While bankers and policymakers are “wringing their hands” about the global economy’s prospects, commodities traders seem unconcerned, says The Economist. Oil hit a new record last week, when copper futures too reached a near two-year high of more than $8,400 (they are up around 25% this year) and agricultural raw materials have also been on a roll. Aluminium has hit a nine-month high of $2,900 a ton, while lead and zinc have reached multi-month peaks.
The base metals upswing has been accelerated by investors being driven out of shaky stock and bond markets into the futures pits. “There’s a lot of liquidity out there” flowing into raw materials, says Bill O’Neill of Logic Advisors. But the key issue is concern over supplies. Labour and equipment shortages have hampered production growth – it takes eight times longer than usual for a large-haul truck to be delivered, for instance. Higher mining taxes in some countries, along with the credit crunch, are also boosting costs. According to Citigroup, copper production is likely to rise by just 2% this year.
In the meantime, shorter-term supply issues have highlighted how tight some markets remain. Power outages in South Africa and China (caused by snowstorms) have crimped aluminium supplies; output in China, the world’s top producer, fell by 7.6% month-on-month to a six-month low in January. Chinese zinc and copper production has also fallen.
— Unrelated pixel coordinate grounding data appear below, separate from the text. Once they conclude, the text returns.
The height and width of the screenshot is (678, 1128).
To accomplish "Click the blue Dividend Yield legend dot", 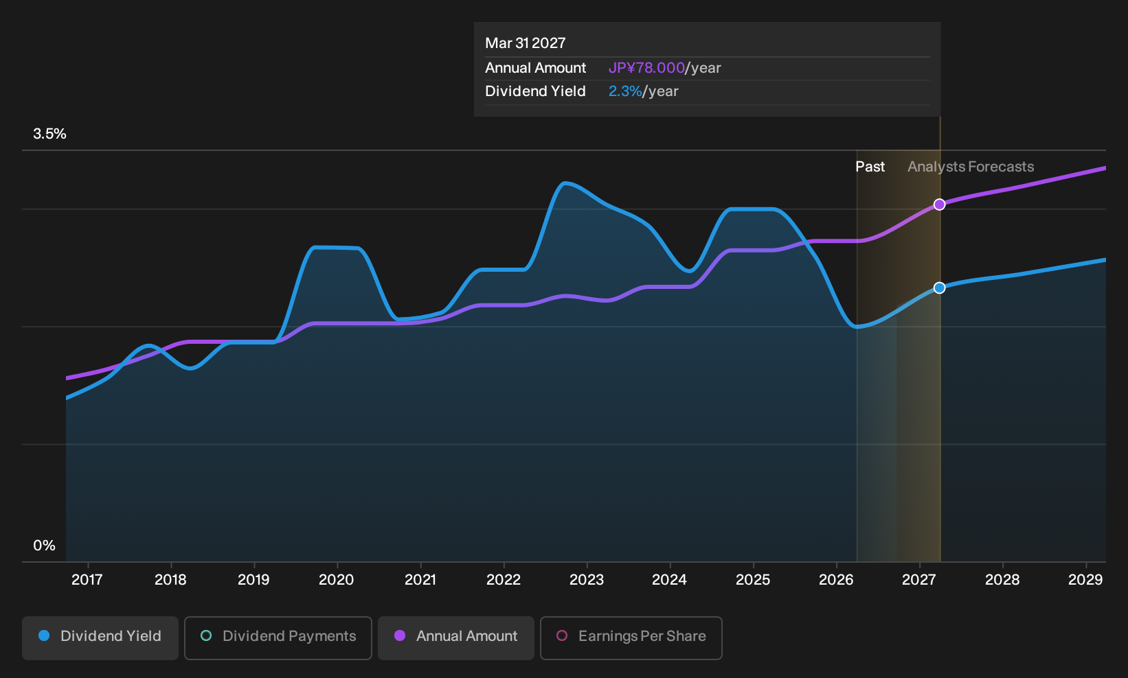I will coord(44,635).
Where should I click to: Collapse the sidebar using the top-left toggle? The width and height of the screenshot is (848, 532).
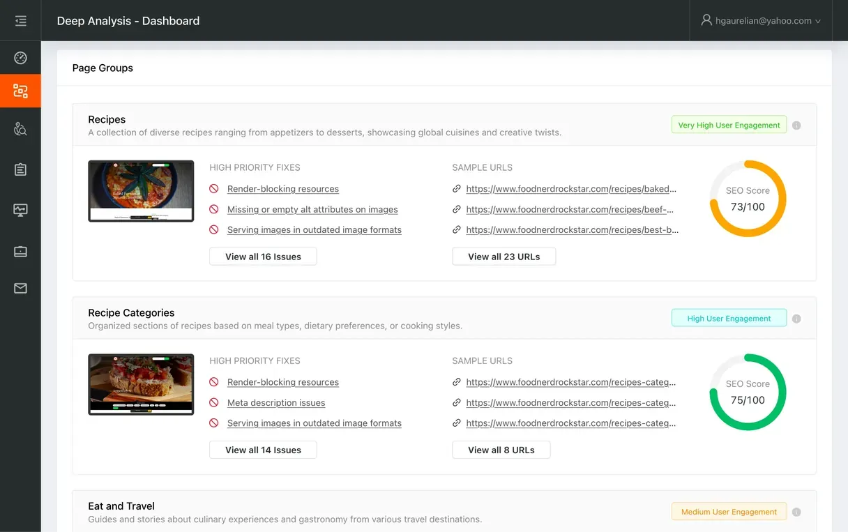[x=20, y=20]
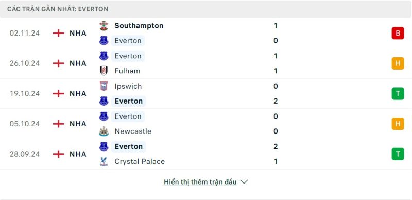Open the Crystal Palace team name
The width and height of the screenshot is (412, 200).
coord(140,161)
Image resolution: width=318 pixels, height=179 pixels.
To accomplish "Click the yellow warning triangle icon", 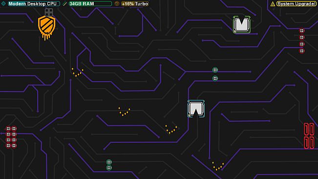I will click(273, 4).
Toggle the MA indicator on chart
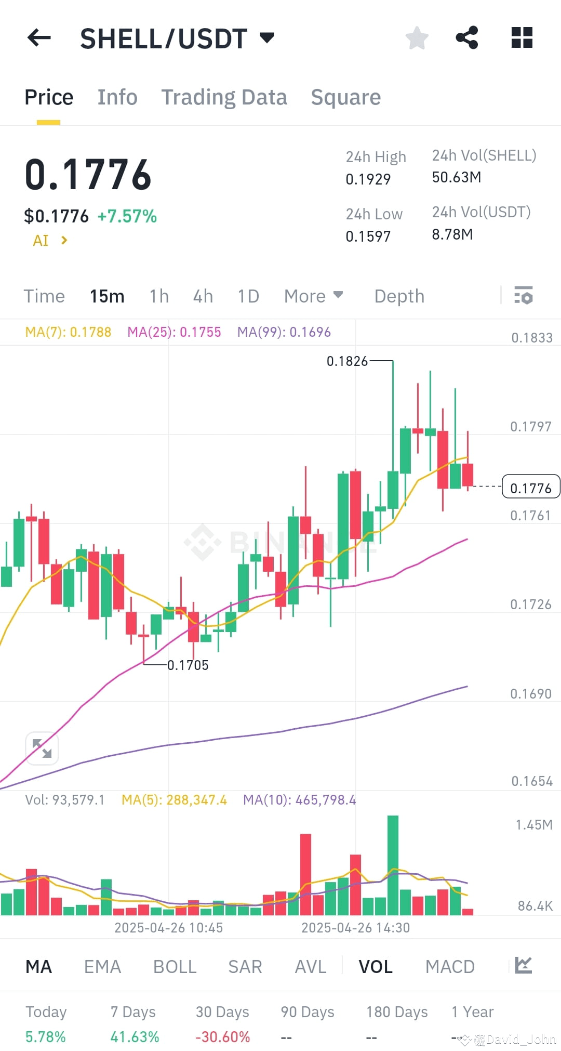This screenshot has width=561, height=1051. (x=39, y=967)
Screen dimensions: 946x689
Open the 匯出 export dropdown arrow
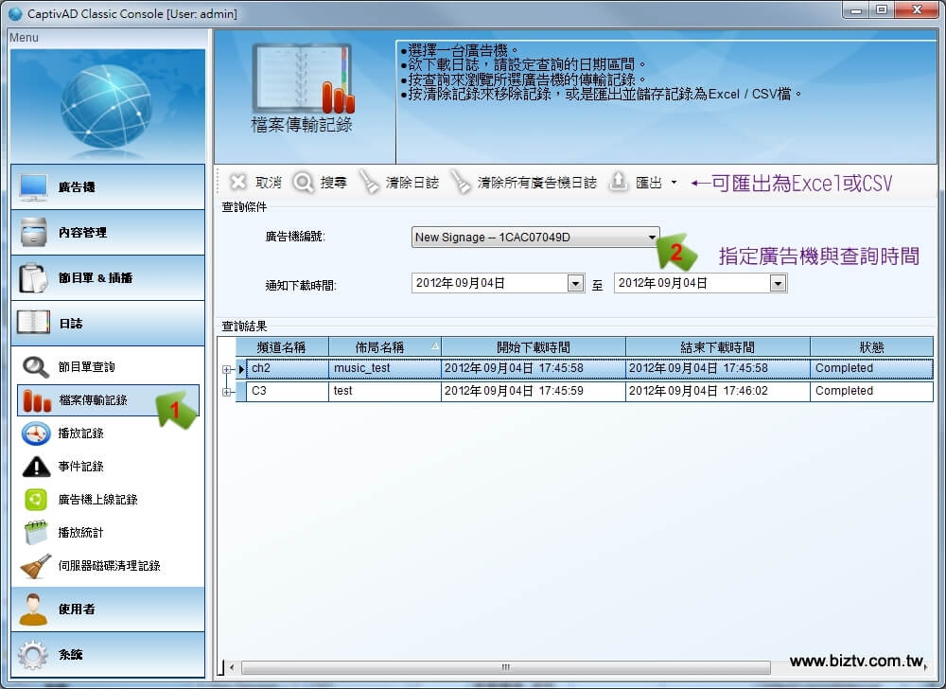674,183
However, demand has remained firm, with Chinese copper imports up by an annual 7% in January; last week, copper stockpiles touched a 16-month low. China is the main factor in overall demand growth and even assuming a “significant slowing” in its metals consumption this year, many market balances still look “sparse”, reckons Barclays Capital. Copper looks set to hit fresh record highs above $8,800 an ounce as inventories reach record lows in the first half; there is also ample scope for higher tin and aluminium prices. Goldman Sachs expects double-digit Chinese demand growth to underpin copper, its “preferred metal” this year, despite fears that a slowdown in the US could have a knock-on effect on China and its demand for commodities. With emerging markets driving commodities demand, strong growth in these markets should plug the gap created by developed world weakness, according to Barclays Capital – “providing widespread economic weakness can be avoided”.
But can it? As the FT points out, the main link between developed and emerging markets is trade, and given the lags in transmission the impact of the developed world slowdown may not be clear for months. But Citigroup has noted that 61% of Asian exports end up in Europe, Japan or the US, while according to Gary Shilling in Forbes, given that only 8% of Chinese and 5% of Indians can be categorised as middle class, there aren’t enough “big spenders to sustain growth in the face of weak exports”. Decoupling is “about to be disproven” and a global recession is in the offing, he says.
As we have often pointed out in MoneyWeek, the long-term case for commodities looks intact as the emerging world industrialises. But investors may soon be reminded that long-term bull markets don’t go up in a straight line.